2008/06/07

Henson Case Collapses

So Much For That
The NSW Police dropped their case against Bill Henson. While the ins and outs of it are tedious (yet worth considering), the bottom line is that they wouldn't be able to make the charges stick. Which is about the length of the arm of the Law should be.

The Australian had this take in response to the case being dropped.
NSW Law Society president Hugh Macken said the Henson photographs did not offend the Crimes Act because they did not show children in a sexual context.

"There was never any prospect that these photos would fit the definition of child pornography and the decision of the DPP vindicates that position," Mr Macken said. "Nudity is not obscenity."

Gallery owner Roslyn Oxley thanked the many people who had offered support to her gallery and Henson over the past two weeks.

Ms Johnston told The Weekend Australian last night she was one of the three people who issued a complaint to police about Henson's photographs, and she intended to continue her fight against state and federal laws that allowed images of naked underage girls to be taken and circulated as art.

"It's just incomprehensible to us that, as a nation, we don't have laws that protect our children from commercial sexual exploitation," she said. "We all understand artistic protection is important - we get that. But child protection is more important."

Ms Johnston plans to consult legal advisers to examine the legislation and lobby for change.

NSW Premier Morris Iemma thanked police for their investigative work.

"My personal opinion remains clear: these photographs crossed the line and were inappropriate," he said. "I can't understand how a parent could allow a child to be photographed in this way."
It's been a weird week for me as well, in as much as I've had some discussions with people who are on the Anti-Child-Abuse crusade. Obviously this Ms Johnston's a bit of a crusader. If she thinks nudes are 'commercial sexual exploitation' I think she's going to have a tough time convincing the legislative assembly to change laws. In turn, she is suggesting the Censorship Board has no idea what it is doing, when in fact it is her, and the crusaders who are proceeding with insufficient understanding of art.

That is not to say artists are not caring about issues in our society. The prevalence of pedophilia as we've witnessed this week in the news actually does not correlate with art and nude works; and conversely, it's not like these people are going out hard buying up works by Bill Henson. They probably didn't know he existed until this last fortnight.

It's not that artists are saying children do not need protection or that they are not concerned about child abuse. It's just that when you fly in the face of thousands of years of art history and try and classify nudes as 'commercial sexual exploitation', you're going to be told you are dead wrong.

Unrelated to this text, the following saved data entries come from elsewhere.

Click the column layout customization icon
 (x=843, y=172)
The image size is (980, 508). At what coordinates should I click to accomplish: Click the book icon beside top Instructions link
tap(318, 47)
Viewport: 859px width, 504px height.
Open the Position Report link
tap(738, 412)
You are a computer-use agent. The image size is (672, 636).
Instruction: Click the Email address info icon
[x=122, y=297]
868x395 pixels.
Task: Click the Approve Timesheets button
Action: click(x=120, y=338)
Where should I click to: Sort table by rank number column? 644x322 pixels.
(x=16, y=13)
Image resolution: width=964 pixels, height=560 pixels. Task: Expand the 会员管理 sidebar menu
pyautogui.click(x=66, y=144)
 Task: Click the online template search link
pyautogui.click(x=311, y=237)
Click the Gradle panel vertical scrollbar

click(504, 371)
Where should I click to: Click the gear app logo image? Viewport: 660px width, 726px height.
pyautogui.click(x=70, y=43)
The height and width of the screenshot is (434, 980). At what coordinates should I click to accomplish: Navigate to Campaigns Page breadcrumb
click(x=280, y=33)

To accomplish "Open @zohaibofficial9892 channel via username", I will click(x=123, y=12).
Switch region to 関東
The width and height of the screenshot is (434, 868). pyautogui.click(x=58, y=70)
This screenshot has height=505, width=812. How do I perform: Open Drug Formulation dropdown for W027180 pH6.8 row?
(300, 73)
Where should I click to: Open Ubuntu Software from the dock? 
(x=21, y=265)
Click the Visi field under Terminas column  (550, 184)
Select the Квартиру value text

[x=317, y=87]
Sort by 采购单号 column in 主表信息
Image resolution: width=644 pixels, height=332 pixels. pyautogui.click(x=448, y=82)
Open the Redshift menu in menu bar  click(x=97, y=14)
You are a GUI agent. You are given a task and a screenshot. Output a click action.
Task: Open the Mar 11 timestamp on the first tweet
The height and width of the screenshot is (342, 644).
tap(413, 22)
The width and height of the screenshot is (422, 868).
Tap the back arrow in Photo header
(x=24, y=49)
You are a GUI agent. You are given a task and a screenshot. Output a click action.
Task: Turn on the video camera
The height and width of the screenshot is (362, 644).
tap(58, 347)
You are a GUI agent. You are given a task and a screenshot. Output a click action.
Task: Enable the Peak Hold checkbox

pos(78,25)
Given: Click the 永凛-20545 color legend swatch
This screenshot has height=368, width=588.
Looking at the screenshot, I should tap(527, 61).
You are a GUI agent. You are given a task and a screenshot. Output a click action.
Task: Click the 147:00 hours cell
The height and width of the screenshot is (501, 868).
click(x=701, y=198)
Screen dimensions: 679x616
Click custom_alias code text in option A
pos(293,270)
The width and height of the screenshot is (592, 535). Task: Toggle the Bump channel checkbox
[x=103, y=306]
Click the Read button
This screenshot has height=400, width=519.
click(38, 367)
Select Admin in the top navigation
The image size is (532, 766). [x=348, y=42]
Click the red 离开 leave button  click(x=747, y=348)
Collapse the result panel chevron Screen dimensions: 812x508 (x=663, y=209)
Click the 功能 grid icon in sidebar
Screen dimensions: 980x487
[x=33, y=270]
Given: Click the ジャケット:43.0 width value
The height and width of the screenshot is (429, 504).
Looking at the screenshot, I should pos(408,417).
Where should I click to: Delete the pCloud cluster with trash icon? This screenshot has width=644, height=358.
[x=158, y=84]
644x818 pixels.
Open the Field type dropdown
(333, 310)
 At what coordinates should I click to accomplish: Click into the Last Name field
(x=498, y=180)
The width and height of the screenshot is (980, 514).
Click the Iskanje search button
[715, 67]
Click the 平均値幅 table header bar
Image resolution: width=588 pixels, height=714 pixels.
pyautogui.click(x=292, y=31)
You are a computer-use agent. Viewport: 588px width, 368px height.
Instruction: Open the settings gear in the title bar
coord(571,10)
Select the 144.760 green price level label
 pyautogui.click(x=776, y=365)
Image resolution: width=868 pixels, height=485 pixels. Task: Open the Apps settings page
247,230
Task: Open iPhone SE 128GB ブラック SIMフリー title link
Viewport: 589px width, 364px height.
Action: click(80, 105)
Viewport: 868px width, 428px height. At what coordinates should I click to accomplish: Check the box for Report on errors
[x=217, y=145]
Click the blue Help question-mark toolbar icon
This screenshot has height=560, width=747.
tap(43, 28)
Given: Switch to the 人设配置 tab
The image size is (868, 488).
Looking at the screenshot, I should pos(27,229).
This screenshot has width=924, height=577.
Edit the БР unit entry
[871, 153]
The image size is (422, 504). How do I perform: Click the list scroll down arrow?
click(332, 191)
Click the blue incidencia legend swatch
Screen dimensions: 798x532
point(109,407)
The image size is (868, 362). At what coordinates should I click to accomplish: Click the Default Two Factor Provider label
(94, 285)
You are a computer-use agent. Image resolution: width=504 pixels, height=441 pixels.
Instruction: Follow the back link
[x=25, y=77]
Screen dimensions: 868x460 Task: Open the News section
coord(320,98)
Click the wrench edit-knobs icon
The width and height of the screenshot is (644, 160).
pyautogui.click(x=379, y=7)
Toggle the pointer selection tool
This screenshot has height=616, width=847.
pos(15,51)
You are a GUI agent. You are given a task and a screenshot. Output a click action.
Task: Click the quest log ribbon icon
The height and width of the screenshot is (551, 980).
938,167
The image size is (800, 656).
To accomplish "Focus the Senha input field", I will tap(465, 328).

If it were the case that models who posed for Bill Henson's work were coming forward with allegations of abuse, that would be a different thing entirely. The absence of such claims kind of puts the onus on the law to prove *something* of a case out of the pictures alone - and that part of it actually has well-established social norms and conventions. If anything, this is a fight picked by the Anti-Child-Abuse crusaders with the help of wowsers, and does not say any thing about art or artists in Australia. If anything, none of this brouhaha makes our society look *good*. The fact is, there were 70 pedophiles brought in for questioning over an internet ring. People are committing suicide and politicians are goading them to do so. Real-life child-abuse crimes are going down and it's going down in places that have nothing to do with contemporary art. All this paints a pretty lousy picture of who we are as a nation.

1 comment:

Art Neuro said...

Well yeah.

The guy wants to get at being 'truthful' within a 'truly private space' and 'do as he wants to with little consideration for the audience'.

The work is going to be very edgy as a result.

The people who complained about the brochure don't seem to realise it but the reaction they had is part of the artistic experience. The fact that they're trying to label it away as porn still says more about them than the artist or his work.